Michel Lepeletier de Saint Fargeau avait, depuis le début, siégé avec la gauche, (il était proche de Robespierre), et c’est à n’en pas douter à cause de cet engagement qu’il rendit l’âme quelques heures avant le roi, ce 21 janvier 1793. Grand réformateur du système judiciaire auquel, en tant que juge lui-même (1), il se dévoua, il était en principe opposé à la peine de mort – sauf dans certains cas, on devine lesquels. Mais ce n’est pas sa position régicide qui fait de l’homme un héros dont la mort « fut une perte inestimable pour la Convention, pour les Jacobins et pour la République naissante » gémit un blog républicain, jacobin et socialiste.
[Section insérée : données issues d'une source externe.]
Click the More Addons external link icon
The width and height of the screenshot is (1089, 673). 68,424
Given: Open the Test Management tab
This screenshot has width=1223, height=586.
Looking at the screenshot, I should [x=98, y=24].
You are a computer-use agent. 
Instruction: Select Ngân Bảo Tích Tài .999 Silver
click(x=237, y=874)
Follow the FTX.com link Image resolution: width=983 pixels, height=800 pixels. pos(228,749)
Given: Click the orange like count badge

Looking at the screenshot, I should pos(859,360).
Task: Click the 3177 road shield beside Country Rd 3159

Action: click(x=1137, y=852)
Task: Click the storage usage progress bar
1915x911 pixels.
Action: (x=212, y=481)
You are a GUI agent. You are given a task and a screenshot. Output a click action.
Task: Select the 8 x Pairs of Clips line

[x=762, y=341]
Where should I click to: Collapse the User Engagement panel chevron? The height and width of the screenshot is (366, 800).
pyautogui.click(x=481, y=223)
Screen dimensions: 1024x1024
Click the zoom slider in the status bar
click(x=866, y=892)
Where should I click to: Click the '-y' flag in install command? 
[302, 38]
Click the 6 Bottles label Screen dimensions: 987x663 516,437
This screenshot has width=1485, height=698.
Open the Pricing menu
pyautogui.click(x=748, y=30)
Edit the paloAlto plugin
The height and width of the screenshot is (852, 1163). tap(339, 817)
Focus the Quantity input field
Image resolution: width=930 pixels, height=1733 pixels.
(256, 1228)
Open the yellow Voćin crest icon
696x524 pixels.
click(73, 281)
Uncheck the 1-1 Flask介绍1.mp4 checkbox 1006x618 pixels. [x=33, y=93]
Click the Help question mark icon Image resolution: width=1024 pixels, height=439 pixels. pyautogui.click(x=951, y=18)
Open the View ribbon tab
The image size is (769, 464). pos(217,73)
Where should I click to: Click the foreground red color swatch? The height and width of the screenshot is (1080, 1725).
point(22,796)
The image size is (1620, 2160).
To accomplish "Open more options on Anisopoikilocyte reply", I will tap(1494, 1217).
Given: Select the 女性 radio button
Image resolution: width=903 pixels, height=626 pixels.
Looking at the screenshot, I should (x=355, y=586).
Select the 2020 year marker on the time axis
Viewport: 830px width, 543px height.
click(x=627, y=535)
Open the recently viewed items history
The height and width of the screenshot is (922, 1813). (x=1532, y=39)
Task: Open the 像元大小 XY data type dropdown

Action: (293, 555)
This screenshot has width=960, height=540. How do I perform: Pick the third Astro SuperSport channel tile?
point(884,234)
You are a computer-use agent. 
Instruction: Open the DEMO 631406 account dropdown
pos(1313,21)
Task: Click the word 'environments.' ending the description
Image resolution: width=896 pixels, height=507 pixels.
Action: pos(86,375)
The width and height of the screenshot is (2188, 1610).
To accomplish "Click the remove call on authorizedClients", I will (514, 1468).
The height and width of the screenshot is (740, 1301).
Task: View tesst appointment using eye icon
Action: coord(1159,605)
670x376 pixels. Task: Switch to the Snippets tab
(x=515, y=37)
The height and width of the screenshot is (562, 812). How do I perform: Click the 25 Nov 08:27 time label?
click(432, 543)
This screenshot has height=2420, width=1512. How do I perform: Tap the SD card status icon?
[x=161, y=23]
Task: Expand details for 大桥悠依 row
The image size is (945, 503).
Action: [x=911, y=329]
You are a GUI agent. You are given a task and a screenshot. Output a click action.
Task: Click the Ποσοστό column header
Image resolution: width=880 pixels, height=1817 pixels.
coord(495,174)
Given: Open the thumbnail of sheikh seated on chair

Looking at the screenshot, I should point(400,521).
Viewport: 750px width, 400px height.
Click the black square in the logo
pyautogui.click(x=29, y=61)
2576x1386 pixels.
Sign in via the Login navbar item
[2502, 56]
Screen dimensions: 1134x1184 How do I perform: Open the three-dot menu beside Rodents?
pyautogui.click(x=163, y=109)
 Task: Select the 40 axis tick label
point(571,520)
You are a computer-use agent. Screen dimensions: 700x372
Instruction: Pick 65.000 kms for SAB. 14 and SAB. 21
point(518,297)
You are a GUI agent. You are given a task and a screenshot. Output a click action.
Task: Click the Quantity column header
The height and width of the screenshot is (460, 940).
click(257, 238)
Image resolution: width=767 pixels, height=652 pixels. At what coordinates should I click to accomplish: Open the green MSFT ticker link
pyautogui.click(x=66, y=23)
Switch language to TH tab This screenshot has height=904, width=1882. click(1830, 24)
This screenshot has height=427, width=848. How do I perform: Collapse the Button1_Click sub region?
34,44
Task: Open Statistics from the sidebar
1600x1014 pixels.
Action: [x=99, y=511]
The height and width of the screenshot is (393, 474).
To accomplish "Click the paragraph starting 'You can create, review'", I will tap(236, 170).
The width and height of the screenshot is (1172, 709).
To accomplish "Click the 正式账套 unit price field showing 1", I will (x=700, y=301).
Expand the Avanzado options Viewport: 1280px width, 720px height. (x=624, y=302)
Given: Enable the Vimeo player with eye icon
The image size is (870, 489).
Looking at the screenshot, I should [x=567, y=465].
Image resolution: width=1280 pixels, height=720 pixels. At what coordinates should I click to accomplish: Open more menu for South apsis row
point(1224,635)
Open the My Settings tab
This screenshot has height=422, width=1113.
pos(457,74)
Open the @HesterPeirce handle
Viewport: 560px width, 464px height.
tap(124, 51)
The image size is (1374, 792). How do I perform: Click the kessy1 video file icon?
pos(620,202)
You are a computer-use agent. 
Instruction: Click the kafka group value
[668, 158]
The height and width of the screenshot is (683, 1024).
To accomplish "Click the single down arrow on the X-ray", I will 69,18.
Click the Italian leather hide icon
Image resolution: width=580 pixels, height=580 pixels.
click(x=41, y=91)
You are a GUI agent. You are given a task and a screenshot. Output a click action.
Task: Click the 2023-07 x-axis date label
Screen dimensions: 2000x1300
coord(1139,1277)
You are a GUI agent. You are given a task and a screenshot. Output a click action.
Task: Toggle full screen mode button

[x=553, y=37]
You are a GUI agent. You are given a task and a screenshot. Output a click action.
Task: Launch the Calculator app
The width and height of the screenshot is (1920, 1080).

Le grand œuvre du seigneur bourguignon - humaniste républicain épris des Lumières, nous dit le blog - ne fut pas seulement la réforme judiciaire, mais un plan d’éducation devant lequel, à gauche, on se pâme d’admiration : projet émancipateur, actuel, moderne, progressiste et humain, n’en jetez plus. « A l’heure où la gauche comme la droite démantèle (sic) l’école de la République et ses missions fondamentales d’instruction, de transmissions (sic) des savoirs et d’éducation citoyenne… il est grand temps que les Républicains socialistes et Jacobins … se réapproprient l’idéal républicain de Lepeletier, de Robespierre et de Jules Ferry. »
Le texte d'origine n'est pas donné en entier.